Countdown to 2030 for Women’s, Children’s and Adolescents’ Health

A successful multi-institutional partnership with over a decade of global and country level monitoring experience, Countdown to 2015 (CD2015) concluded with the launch of its seventh global report at the Global Maternal Newborn Health Conference in Mexico City, October 2015. The initiative, now re-launched as Countdown to 2030 (CD2030), aims to accelerate the momentum to achieve the targets of the Sustainable Development Goals (SDGs) for ending preventable maternal, newborn, and child deaths; and catalyze efforts to achieve the vision of the Global Strategy for Women’s, Children’s and Adolescents’ Health.

CD2030 retains the successful elements of CD2015, including the inclusive and participatory model of governance and technical work. It promotes accountability and action through better monitoring and measurement of intervention coverage and its key drivers, by strengthening regional and country capacity for evidence generation and use, and by developing communication strategies to increase the uptake of Countdown findings. CD2030 is addressing today’s broader agenda by expanding its indicators and analyses on the reproductive health, adolescent health, and nutrition dimensions of the continuum of care, and is paying more attention to subnational analyses, use of health facility data, and effective coverage. CD2030 continues to prepare country profiles for the 81 Countdown countries that account for more than 90% of child deaths and 95% of maternal deaths in the world as well as regular synthesis reports other secondary analyses.

Countdown to 2030 focuses on:

  • Coverage and equity of cost effective interventions against the main causes of maternal and child deaths
  • The RMNCAH continuum of care, including a focus on nutrition
  • Monitoring and accountability at country and global levels
  • Cutting-edge research on measurement of coverage, equity, and key drivers of intervention coverage
  • Capacity strengthening at regional and country level with special attention to sub-Saharan Africa and countries in conflict situations
  • Providing UN agencies, the Independent Accountability Panel, the Global Nutrition Report, and other accountability efforts with specific analyses and technical inputs

The global landscape and associated priorities in monitoring, measurement, research, and learning have vastly changed over the past decade as mortality levels have sharply declined and become more concentrated in certain geographies.

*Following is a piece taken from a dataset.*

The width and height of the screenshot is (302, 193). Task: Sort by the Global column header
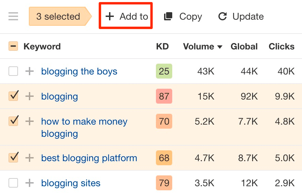pyautogui.click(x=244, y=46)
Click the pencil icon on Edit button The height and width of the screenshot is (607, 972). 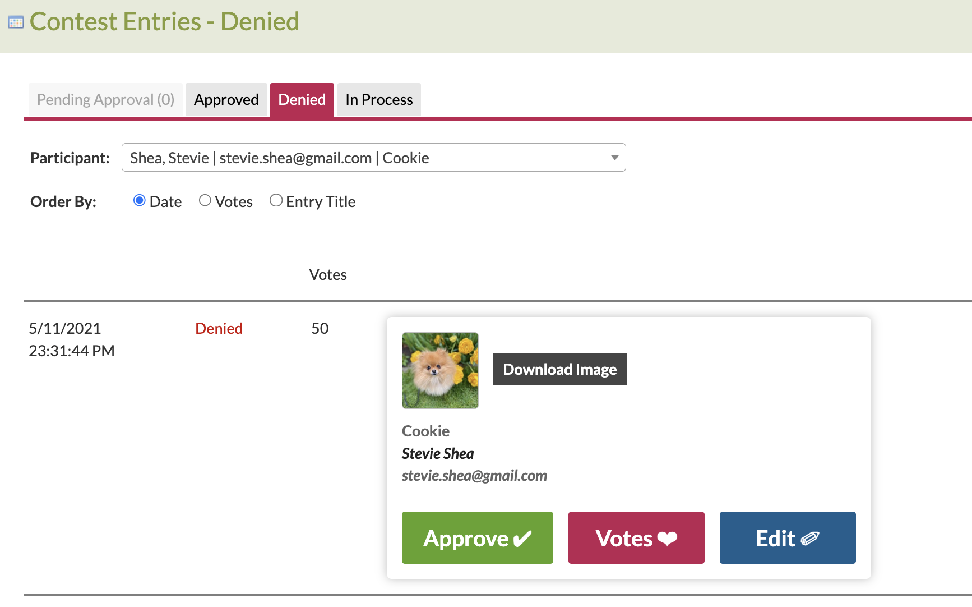[x=810, y=539]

The SDGs include a greater emphasis on universal health coverage, social and environmental determinants, and in-country inequalities to ensure no one gets left behind. The accountability architecture for women’s, children’s, and adolescents’ health has evolved to incorporate these more complex and expansive priorities while not forgetting the unfinished agenda of maternal, newborn, and child survival. With its flexible structure, CD2030 is a strong contributor to the global accountability architecture and provides technical inputs on coverage, equity, and drivers of coverage to the annual reports for the Global Strategy for Women’s, Children’s and Adolescents’ Health and the Independent Accountability Panel, hosted by the Partnership for Maternal Newborn and Child Health.

Learning from a portfolio of 10 in-depth case studies conducted under CD2015 and from preparing annual country profiles for high-burden countries, CD2030 has introduced a regional network initiative to devolve the effort to country level where action is most critical. A central aim of these networks is to build the capacity of countries to undertake multi-country and in-depth case study research, and to use the findings of that research to shape national plans and policies.

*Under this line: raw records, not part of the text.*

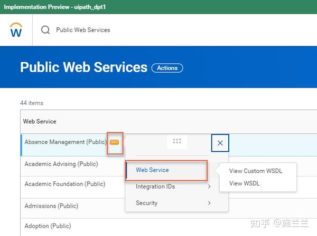317x236 pixels.
Task: Expand the Security submenu chevron
Action: pos(209,203)
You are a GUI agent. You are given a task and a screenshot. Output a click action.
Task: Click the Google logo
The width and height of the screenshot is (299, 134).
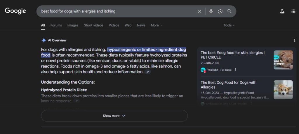(15, 11)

The need for a Countdown-like mechanism that provides independent analyses grounded in a collaborative partnership among academic institutions, UN agencies, governments, and other civil society members has never been greater. CD2030 will help ensure regular reporting on progress and performance at the global and country level, and will help foster the ability and appetite of country-based teams to conduct robust assessments of progress and investments.